◆ **PROBLEM DETAILS**: For each entry, return the text exactly and omit any image.

++++ DATA UNDER STUDY

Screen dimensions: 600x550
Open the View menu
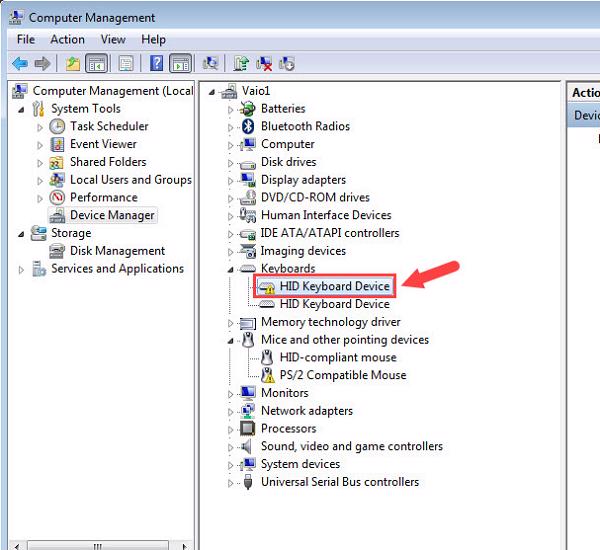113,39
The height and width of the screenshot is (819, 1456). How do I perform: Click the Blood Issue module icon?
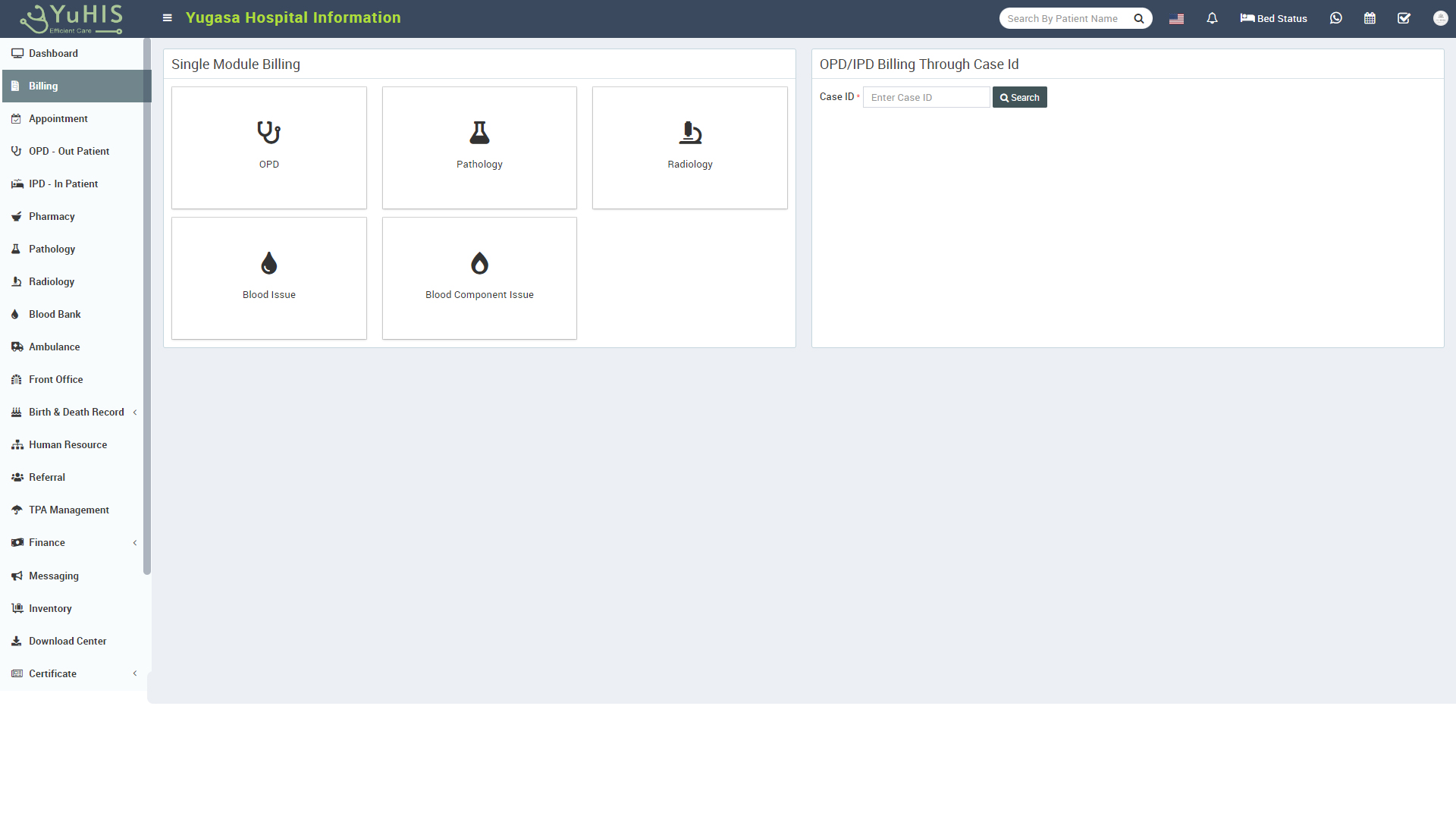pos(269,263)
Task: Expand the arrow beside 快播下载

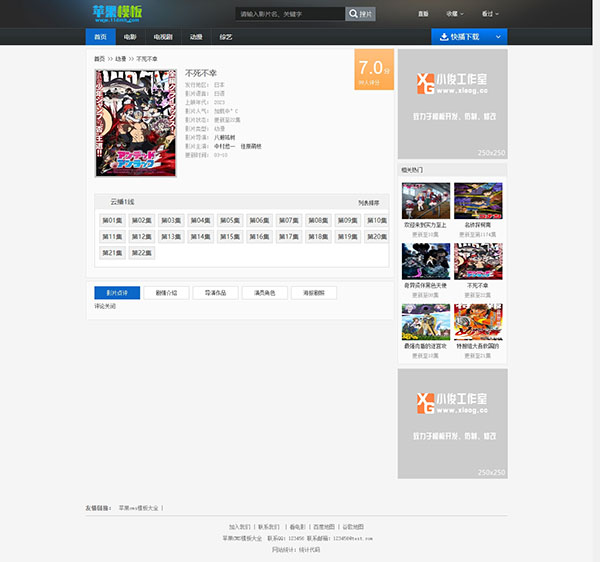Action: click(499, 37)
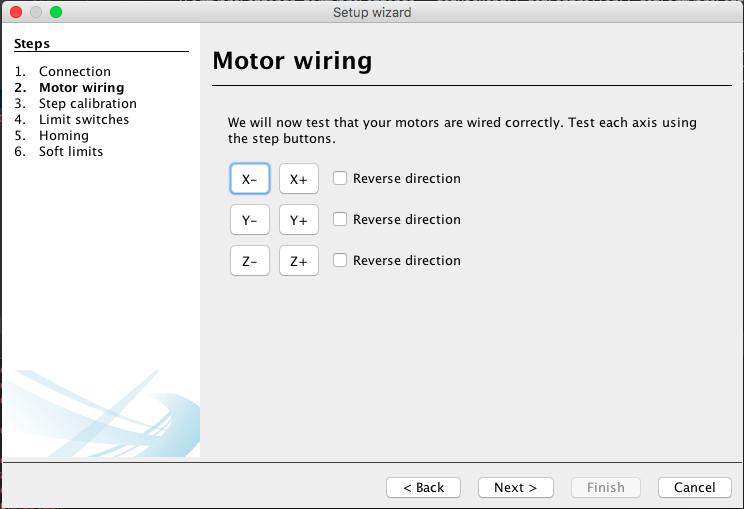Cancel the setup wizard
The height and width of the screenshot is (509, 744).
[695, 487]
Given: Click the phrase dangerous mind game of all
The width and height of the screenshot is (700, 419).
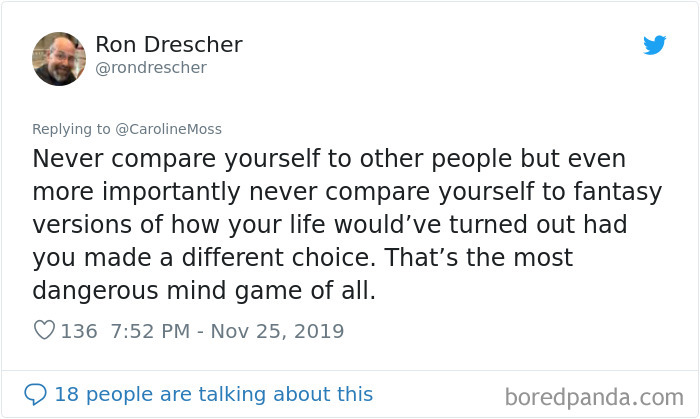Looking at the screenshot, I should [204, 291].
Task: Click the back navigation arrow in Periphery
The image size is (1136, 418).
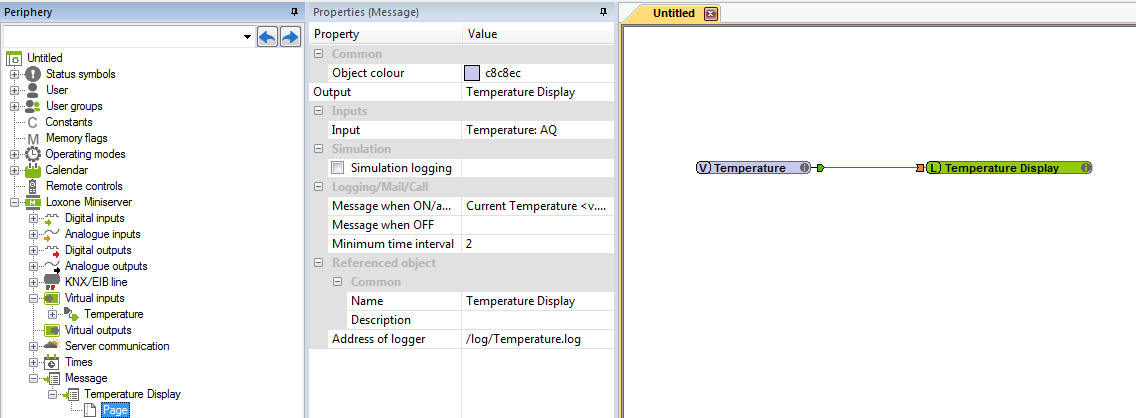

++++++++

◆ **EXERCISE SOLUTION**:
Screen dimensions: 600x550
Open the View menu
113,39
The height and width of the screenshot is (819, 1456). How do I perform: Click the Blood Issue module icon?
pos(269,263)
Task: Expand the arrow beside 快播下载

Action: click(499, 37)
Cancel the setup wizard
The height and width of the screenshot is (509, 744).
[695, 487]
Given: Click the phrase dangerous mind game of all
The width and height of the screenshot is (700, 419).
Looking at the screenshot, I should [204, 291].
Task: Click the back navigation arrow in Periphery
The image size is (1136, 418).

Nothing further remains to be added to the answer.